**DATA FOR THIS TASK:**
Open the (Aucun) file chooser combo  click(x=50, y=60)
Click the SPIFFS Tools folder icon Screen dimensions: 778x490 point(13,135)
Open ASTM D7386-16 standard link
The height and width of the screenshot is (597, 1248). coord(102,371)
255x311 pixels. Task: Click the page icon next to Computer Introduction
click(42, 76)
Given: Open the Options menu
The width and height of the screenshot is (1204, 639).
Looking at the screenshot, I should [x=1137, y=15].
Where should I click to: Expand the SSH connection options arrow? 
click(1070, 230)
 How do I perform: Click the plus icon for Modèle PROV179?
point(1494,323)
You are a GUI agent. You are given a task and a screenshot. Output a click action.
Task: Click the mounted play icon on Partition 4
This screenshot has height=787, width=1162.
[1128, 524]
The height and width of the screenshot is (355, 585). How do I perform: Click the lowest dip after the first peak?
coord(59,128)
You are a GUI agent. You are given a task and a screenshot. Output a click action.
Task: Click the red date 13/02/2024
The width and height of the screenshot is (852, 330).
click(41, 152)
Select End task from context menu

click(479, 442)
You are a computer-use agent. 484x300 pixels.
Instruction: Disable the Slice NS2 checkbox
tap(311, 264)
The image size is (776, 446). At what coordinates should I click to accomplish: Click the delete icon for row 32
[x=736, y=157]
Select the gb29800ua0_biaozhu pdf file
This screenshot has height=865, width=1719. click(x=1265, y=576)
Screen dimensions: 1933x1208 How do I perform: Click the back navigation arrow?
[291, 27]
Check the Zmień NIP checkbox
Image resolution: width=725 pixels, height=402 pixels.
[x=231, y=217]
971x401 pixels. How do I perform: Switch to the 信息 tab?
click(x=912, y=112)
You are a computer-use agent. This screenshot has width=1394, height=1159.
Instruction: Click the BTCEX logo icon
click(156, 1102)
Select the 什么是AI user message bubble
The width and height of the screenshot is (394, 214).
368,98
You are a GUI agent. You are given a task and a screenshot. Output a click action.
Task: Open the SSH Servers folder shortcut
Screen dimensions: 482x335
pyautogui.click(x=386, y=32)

**EXERCISE DETAILS:**
Everything above from the line containing "The height and width of the screenshot is (355, 585)." down to the line containing "You are a computer-use agent. This" should be copied exactly, both end lines included, and nothing else.

**RESULT:**
The height and width of the screenshot is (355, 585). How do I perform: Click the lowest dip after the first peak?
coord(59,128)
You are a GUI agent. You are given a task and a screenshot. Output a click action.
Task: Click the red date 13/02/2024
The width and height of the screenshot is (852, 330).
click(41, 152)
Select End task from context menu

click(479, 442)
You are a computer-use agent. 484x300 pixels.
Instruction: Disable the Slice NS2 checkbox
tap(311, 264)
The image size is (776, 446). At what coordinates should I click to accomplish: Click the delete icon for row 32
[x=736, y=157]
Select the gb29800ua0_biaozhu pdf file
This screenshot has height=865, width=1719. click(x=1265, y=576)
Screen dimensions: 1933x1208 How do I perform: Click the back navigation arrow?
[291, 27]
Check the Zmień NIP checkbox
Image resolution: width=725 pixels, height=402 pixels.
[x=231, y=217]
971x401 pixels. How do I perform: Switch to the 信息 tab?
click(x=912, y=112)
You are a computer-use agent. This screenshot has width=1394, height=1159.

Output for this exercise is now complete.